In the section above, we have mentioned several scenarios, where this or that RAID configuration may benefit this or that aspect of system work. These configurations are known as RAID levels and they govern all aspects of RAID benefits and drawbacks, including read/write performance, redundancy and space efficiency.
There are many RAID levels. It will be impossible to list them all here. For details on all available solutions, you might want to read the Wikipedia article on the subject. The article not only presents the different levels, it also lists the support for each on different operating systems.
In this tutorial, we will mention the most common, most important RAID types, all of which are fully supported by Linux.
RAID 0 (Striping)
This level is achieved by grouping 2 or more hard disks into a single unit with the total size equaling that of all disks used. Practical example: 3 disks, each 80GB in size can be used in a
240GB RAID 0 configuration.
RAID 0 works by breaking data into fragments and writing to all disk simultaneously. This significantly improves the read and write performance. On the other hand, no single disk contains the entire information for any bit of data committed. This means that if one of the disks fails, the entire RAID is rendered inoperable, with unrecoverable loss of data.
RAID 0 is suitable for non-critical operations that require good performance, like the system partition or the /tmp partition where lots of temporary data is constantly written. It is not suitable for data storage.
RAID 1 (Mirroring)
This level is achieved by grouping 2 or more hard disks into a single unit with the total size equaling that of the smallest of disks used. This is because RAID 1 keeps every bit of data replicated on each of its devices in the exactly same fashion, create identical clones. Hence the name, mirroring. Practical example: 2 disks, each 80GB in size can be used in a 80GB RAID 1 configuration. On a side note, in mathematical terms, RAID 1 is an AND function, whereas RAID 0 is an OR.

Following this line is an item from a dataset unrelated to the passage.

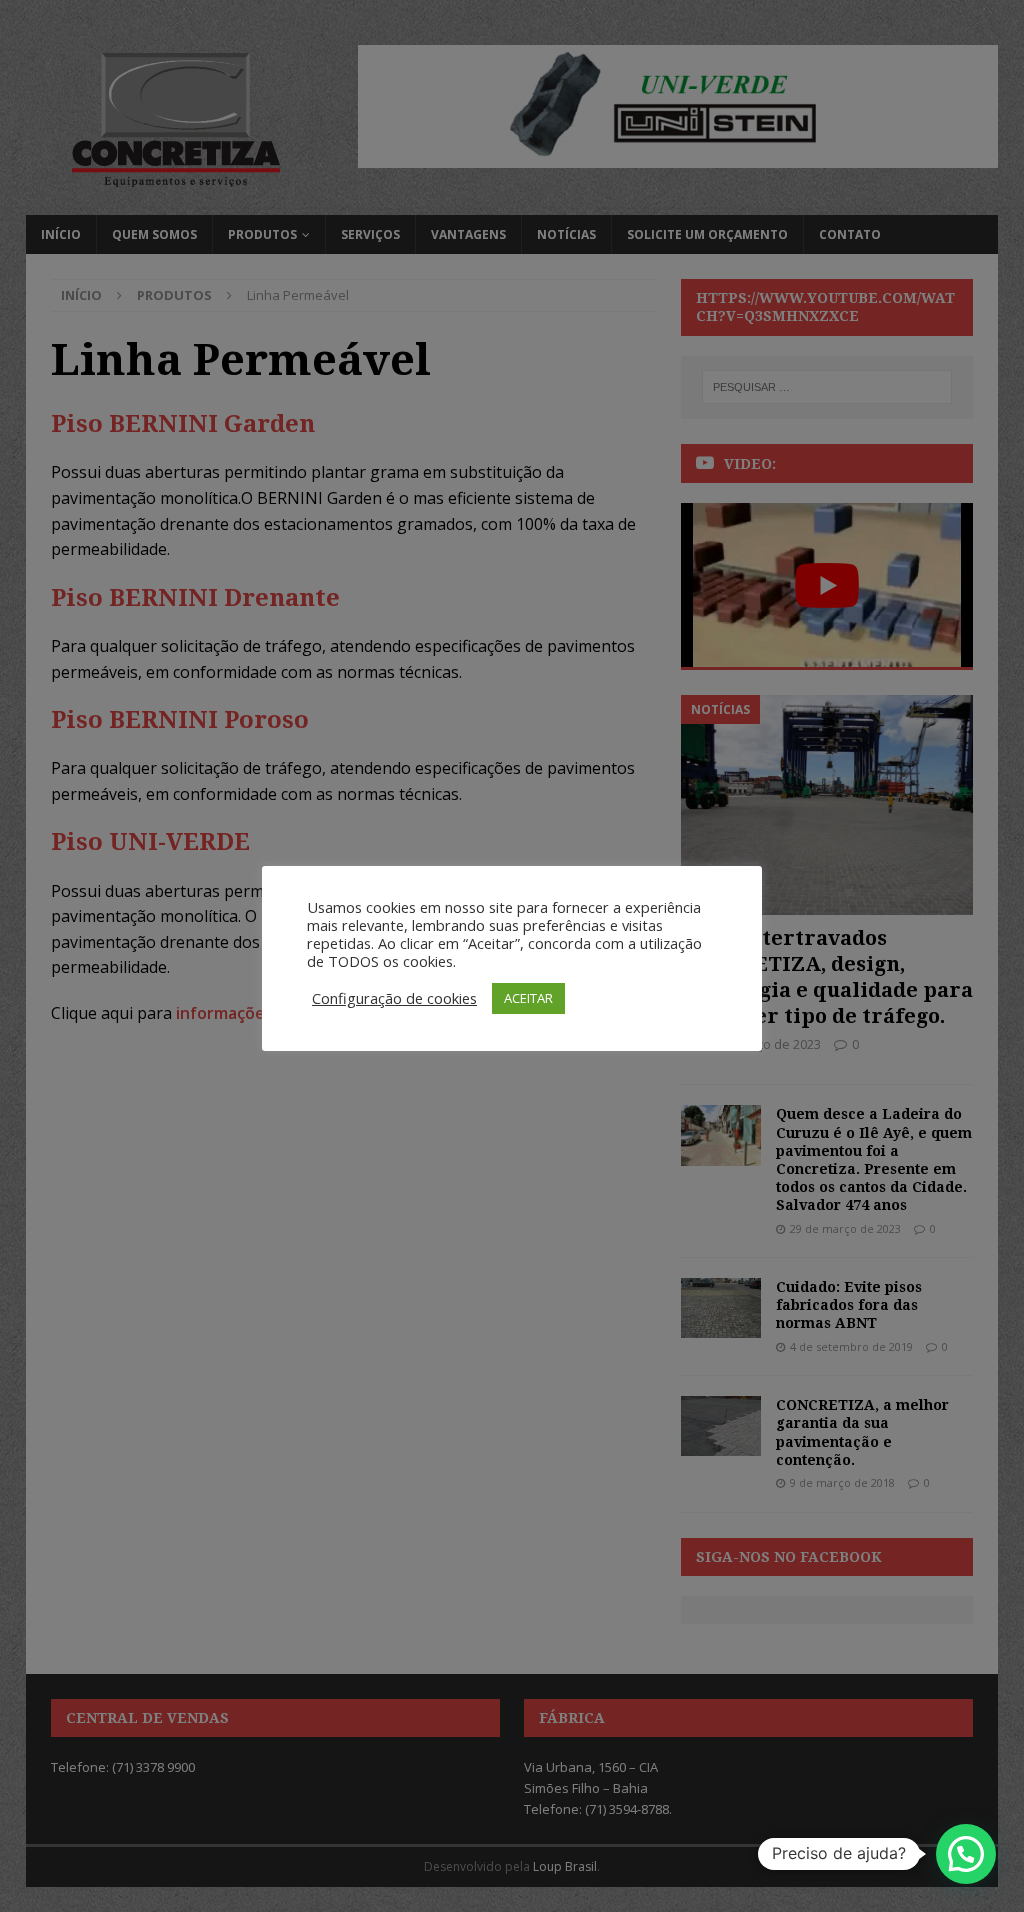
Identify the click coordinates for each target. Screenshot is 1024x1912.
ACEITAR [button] (528, 998)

Because of its configuration, RAID 1 reduced write performance, as every chunk of data has to be written n times, on each of the paired devices. The read performance is identical to single disks. Redundancy is improved, as the normal operation of the system can be maintained as long as any one disk is functional. RAID 1 is suitable for data storage, especially with non-intensive I/O tasks.
This is a more complex solution, with a minimum of three devices used. Two or more devices are configured in a RAID 0 setup, while the third (or last) device is a parity device. If one of the RAID 0 devices malfunctions, the array will continue operating, using the parity device as a backup. The failure will be transparent to the user, save for the reduced performance.
RAID 5 improves the write performance, as well as redundancy and is useful in mission-critical scenarios, where both good throughput and data integrity are important. RAID 5 does induce a slight CPU penalty due to parity calculations.
This is a less common level, although fully usable. Linear is similar to RAID 0, except that data is written sequentially rather than in parallel. Linear RAID is a simple grouping of several devices into a larger volume, the total size of which is the sum of all members. For instance, three disks the sizes of 40, 60 and 250GB can be grouped into a linear RAID the total size of
Linear RAID provides no read/write performance, not does it provide redundancy; a loss of any member will render the entire array unusable. It merely increases size. It's very similar to LVM. Linear RAID is suitable when large data exceeding the individual size of any disk or partition must be used.
There are several other levels available. For example, RAID 6 is very similar to RAID 5, except that it has dual parity. Then, there are also nested levels, which combine different level solution in a single set. For instance, RAID 0+1 is a nested set of striped devices in a mirror configuration. This setup requires a minimum of four disks.
These setups are less common, more complex and more suitable for business rather than home environment, therefore we won't talk about those in this tutorial. Still, it is good to know about them, in case you ever need them.